Tu es de gauche ou de droite ?

Je ne compte plus le nombre de fois où l’on m’a posé cette question dans ma vie. Et je crois que cela fait plusieurs décennies que je réponds inlassablement que ce schéma politique me semble totalement dépassé. Pourtant, cette réponse satisfait rarement mon interlocuteur. Notre vie est faite de schémas au sein desquels on construit des cases, qui permettent de ranger et classer les idées et les gens, a fortiori sur les sujets de politiques.

Ces sujets sont de plus éminemment sensibles, car ils véhiculent de nombreuses déductions implicites, souvent erronées, sur vos valeurs, votre niveau social ou votre propension à vous soucier des autres. Il suffit de voir l’animation des repas de fêtes qui, s’ils ont le mérite de réunir des membres de famille issus de lieux de vie divers, de parcours et de génération différentes, provoquent immanquablement l’ouverture du dernier débat politique après quelques verres de vins. Ces débats se terminent systématiquement en un clash mémorable qui n’aura fait bouger la position de personne, mais aura peut-être laissé quelques stigmates de tensions intra-familiales qui perdureront dans l’année ou reprendront au réveillon suivant.

Quoiqu’il en soit, ces cases nous enferment en représentent souvent une réalité très simplifiée et pour le moins dépassée. Commençons par retraduire ce que j’ai compris de ce que sont la gauche et la droite. Evidemment, je caricature un peu pour exposer l’idée donc il n’est pas utile de se sentir attaqué. Oubliez d’ailleurs l’étiquette dont on vous a affublé, elle n’a désormais plus de sens, et si vous tenez absolument à vous y accrocher, peut-être que mon blog n’est pas fait pour vous.

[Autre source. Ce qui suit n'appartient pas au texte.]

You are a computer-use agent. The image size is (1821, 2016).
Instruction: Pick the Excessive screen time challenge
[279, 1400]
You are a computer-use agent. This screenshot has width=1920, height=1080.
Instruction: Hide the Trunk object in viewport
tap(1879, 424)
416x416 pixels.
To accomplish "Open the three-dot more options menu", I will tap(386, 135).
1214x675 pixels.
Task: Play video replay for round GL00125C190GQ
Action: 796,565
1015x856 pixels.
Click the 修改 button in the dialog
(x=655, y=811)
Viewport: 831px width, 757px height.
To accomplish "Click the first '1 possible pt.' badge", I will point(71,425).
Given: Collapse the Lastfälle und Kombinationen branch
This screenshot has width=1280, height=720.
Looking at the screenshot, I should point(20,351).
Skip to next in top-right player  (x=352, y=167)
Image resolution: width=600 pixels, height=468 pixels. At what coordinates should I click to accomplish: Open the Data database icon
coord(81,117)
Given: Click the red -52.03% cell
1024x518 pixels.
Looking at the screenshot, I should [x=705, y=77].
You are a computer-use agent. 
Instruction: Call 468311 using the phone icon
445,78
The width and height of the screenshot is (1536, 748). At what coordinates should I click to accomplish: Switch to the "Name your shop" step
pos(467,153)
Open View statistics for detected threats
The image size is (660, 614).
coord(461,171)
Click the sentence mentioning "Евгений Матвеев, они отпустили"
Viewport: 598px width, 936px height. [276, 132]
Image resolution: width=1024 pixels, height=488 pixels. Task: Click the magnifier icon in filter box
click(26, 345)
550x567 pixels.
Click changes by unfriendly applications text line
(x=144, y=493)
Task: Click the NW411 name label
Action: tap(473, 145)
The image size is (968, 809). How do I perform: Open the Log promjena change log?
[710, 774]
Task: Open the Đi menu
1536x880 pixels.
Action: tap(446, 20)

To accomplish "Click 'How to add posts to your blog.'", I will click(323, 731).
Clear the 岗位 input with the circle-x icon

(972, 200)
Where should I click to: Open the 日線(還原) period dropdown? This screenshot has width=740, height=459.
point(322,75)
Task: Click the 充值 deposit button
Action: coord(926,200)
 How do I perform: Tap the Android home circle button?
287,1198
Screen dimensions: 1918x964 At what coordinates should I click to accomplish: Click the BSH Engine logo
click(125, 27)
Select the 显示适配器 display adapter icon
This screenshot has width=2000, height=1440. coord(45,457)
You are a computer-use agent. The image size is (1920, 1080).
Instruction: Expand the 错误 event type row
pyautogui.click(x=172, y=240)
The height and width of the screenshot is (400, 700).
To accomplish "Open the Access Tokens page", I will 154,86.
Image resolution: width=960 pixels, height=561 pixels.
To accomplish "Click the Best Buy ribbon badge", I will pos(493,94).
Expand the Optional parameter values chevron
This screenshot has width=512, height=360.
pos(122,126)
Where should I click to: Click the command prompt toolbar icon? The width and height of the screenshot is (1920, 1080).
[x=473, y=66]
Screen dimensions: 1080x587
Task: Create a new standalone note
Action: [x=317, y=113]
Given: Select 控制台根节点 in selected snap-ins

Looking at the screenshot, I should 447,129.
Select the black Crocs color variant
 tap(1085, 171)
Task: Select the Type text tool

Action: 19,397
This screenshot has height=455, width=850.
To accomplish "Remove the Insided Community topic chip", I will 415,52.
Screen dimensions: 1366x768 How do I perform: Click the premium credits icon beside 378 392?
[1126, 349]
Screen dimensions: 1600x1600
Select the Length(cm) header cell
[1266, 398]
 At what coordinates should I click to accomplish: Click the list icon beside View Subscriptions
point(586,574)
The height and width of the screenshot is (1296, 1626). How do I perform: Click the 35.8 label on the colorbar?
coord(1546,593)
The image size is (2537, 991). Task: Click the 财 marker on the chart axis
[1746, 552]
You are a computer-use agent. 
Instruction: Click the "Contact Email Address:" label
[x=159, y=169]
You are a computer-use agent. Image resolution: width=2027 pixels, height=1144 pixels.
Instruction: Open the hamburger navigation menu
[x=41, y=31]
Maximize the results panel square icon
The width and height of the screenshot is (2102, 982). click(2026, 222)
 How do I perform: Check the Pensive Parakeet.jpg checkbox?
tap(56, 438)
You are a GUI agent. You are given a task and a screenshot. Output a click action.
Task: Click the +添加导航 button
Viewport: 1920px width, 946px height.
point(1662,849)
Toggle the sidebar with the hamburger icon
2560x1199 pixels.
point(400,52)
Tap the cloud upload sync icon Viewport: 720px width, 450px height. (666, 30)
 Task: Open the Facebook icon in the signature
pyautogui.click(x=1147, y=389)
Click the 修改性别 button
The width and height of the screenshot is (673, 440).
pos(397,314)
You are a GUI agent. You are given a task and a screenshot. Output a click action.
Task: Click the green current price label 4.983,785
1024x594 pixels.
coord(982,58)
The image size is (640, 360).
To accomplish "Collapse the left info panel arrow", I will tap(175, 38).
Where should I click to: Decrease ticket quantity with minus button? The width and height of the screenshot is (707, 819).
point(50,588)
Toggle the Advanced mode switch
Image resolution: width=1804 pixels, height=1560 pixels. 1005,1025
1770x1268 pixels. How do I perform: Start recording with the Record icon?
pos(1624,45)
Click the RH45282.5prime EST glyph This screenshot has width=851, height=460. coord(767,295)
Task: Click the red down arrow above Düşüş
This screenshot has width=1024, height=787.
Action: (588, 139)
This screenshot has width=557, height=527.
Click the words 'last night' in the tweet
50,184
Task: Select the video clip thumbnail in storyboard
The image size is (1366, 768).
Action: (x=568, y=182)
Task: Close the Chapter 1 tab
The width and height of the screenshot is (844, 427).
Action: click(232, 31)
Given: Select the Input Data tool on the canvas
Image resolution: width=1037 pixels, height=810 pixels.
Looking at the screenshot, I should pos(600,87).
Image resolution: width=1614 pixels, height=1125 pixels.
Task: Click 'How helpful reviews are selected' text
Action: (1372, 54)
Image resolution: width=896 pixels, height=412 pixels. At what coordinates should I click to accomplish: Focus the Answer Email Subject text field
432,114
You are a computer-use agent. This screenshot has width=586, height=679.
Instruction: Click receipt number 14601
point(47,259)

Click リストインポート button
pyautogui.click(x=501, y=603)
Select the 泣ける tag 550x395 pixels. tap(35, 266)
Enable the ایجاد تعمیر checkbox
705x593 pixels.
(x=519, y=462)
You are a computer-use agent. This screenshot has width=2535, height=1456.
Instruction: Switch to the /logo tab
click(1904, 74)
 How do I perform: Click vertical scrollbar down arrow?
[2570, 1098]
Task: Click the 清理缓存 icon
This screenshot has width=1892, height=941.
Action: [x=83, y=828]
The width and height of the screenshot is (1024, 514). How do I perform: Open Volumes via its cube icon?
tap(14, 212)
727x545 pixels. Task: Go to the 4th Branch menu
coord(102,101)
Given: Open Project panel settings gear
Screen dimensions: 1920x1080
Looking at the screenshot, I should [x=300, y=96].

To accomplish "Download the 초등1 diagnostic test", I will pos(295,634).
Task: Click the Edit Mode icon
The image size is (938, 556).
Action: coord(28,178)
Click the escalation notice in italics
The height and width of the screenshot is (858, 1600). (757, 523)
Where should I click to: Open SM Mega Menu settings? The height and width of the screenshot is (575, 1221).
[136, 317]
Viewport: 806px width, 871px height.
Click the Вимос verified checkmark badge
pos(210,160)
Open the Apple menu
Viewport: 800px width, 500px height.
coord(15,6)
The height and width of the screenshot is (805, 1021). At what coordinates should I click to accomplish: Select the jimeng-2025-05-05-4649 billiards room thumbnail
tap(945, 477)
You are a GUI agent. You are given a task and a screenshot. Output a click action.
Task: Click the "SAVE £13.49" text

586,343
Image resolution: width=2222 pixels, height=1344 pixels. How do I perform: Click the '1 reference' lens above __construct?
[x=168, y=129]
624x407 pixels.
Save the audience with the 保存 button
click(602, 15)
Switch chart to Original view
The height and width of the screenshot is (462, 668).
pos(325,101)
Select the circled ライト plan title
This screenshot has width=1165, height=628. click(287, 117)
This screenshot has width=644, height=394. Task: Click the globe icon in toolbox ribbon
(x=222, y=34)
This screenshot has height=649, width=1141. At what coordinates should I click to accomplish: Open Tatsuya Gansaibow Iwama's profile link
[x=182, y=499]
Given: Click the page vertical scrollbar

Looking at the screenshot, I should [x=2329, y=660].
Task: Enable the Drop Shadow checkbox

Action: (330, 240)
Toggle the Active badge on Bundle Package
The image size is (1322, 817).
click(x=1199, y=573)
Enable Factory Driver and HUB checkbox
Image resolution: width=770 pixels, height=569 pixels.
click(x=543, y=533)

Les « gens de gauche » vous expliquent, humanités et sagesse à l’appui, que ce qui compte c’est la collectivité des hommes et le partage équitable de la richesse. Noble cause ! Qui donc peut être contre ? Bien sûr que je suis de gauche ! L’équité est une valeur fondamentale de ma personnalité, cela remonte à ma plus prime enfance, les injustices me mettant toujours hors de moi. Attention tout de même, l’équité n’est pas l’égalité, ce terme me semble dangereux même s’il est sur le fronton de nos mairies, j’y reviendrai dans un autre billet. En allant un peu plus loin vers la gauche, le seul moyen d’assurer cette équité selon le communisme serait d’éviter de confier la production au secteur privé, qui serait inévitablement dévoyé par l’argent. C’est donc à l’état et aux élus qu’il appartiendrait de tout organiser et tout contrôler, dans des plans qui seront prévus à l’avance, et en évitant le piège des faux besoins créés à grand coup de marketing publicitaire. Sur le plan théorique, cela parait presque séduisant.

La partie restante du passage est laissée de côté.